What you will do
In the passage about the hurdler's comeback, reproduce verbatim the portion starting with "By January, Jyothi" and going on through "pushed out fear.".

Provided passage
╔══

Hillier, meanwhile, sought every possible edge, like bringing strength and conditioning coach Wayne Lombard into the team.
“There was nothing that Wayne discovered that we didn’t already know, but it’s just that reinforcement. That reinforcement is extremely powerful. It’s often more powerful than finding something new. He played a hugely important part, I would argue, more on the mental side than the physical, in a weird way, even though he is obviously a strength coach,” Hillier says.
Perhaps it was he who gained the most by having Lombard’s experience on hand.
“We have to remember the human being that stands behind the hurdle. That then became the starting point of this journey: to make sure she’s okay first before dealing with anything else. If she wasn’t, this injury would take twice as long to put behind us.”
By January, Jyothi was finally back on the track. But other ‘hurdles’ followed. First came a quad injury, then another knee issue, and a hamstring problem. The finish line faded into the distance.
But Jyothi had blinkers on. The anxiety about a premature end to her career went away, but the fear of injury lingered. So much so that she placed cushions atop the hurdles in training to soften the impact if she clipped them.
Those nerves settled only after she clocked 13.14 seconds in the heats in Bhubaneswar. Slowly, belief pushed out fear.
Hillier knew this comeback was about far more than winning another national title. The night before the race, he handed Jyothi a letter reflecting on everything they had endured over the previous year. Alongside it was another box of blueberries, though she ignored his instructions not to open the letter immediately.
“Sometimes you’ve got to be a coach, sometimes a friend, a father or a brother. You have to be a chameleon as a coach. Maybe the letter came from a coach and the blueberries from a friend,” he says.
New beginning
With brown kinesiology tape wrapped around her right knee, Jyothi walked back into competition, a year after she smacked a hurdle foam in training and tore her ligament. She walked away as a national champion.
“I don’t know if we’re happy or relieved. It’s a weird one, actually. It’s been such an emotional journey that there’s not a huge amount of emotion left. But it’s a new beginning. We can crack on now with the rest of her career, the next chapter in her athletics journey,” Hillier says.
After her triumph, an emotional Jyothi, with plenty of cameras fervently clicking away, appeared to don an imaginary crown. Until the bigger golds she wants come along, this will do.

╚══

(Dataset entries)
╔══

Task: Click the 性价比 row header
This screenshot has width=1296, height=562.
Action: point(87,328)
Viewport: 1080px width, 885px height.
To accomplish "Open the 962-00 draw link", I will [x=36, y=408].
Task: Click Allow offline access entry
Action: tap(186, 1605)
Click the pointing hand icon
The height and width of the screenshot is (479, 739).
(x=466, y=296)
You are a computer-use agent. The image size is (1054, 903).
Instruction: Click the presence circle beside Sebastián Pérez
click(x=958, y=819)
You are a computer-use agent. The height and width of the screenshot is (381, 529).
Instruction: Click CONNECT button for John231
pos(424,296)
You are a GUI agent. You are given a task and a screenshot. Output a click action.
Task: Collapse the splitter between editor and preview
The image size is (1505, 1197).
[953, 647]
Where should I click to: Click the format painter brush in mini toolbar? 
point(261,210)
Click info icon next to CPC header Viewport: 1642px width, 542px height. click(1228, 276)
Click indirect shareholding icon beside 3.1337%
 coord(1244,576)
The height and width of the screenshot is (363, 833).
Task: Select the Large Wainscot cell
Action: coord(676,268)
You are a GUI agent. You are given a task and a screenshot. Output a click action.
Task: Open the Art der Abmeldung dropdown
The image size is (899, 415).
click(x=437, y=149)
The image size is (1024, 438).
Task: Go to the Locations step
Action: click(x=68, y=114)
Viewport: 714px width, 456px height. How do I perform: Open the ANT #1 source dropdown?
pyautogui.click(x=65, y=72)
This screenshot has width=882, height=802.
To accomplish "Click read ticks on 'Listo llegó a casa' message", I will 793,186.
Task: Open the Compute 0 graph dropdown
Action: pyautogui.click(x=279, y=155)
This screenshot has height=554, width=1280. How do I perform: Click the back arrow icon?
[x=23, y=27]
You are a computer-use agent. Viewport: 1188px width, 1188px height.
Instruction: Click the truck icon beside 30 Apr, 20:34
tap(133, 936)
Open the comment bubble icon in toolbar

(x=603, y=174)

╚══

Answer to this problem
By January, Jyothi was finally back on the track. But other ‘hurdles’ followed. First came a quad injury, then another knee issue, and a hamstring problem. The finish line faded into the distance.
But Jyothi had blinkers on. The anxiety about a premature end to her career went away, but the fear of injury lingered. So much so that she placed cushions atop the hurdles in training to soften the impact if she clipped them.
Those nerves settled only after she clocked 13.14 seconds in the heats in Bhubaneswar. Slowly, belief pushed out fear.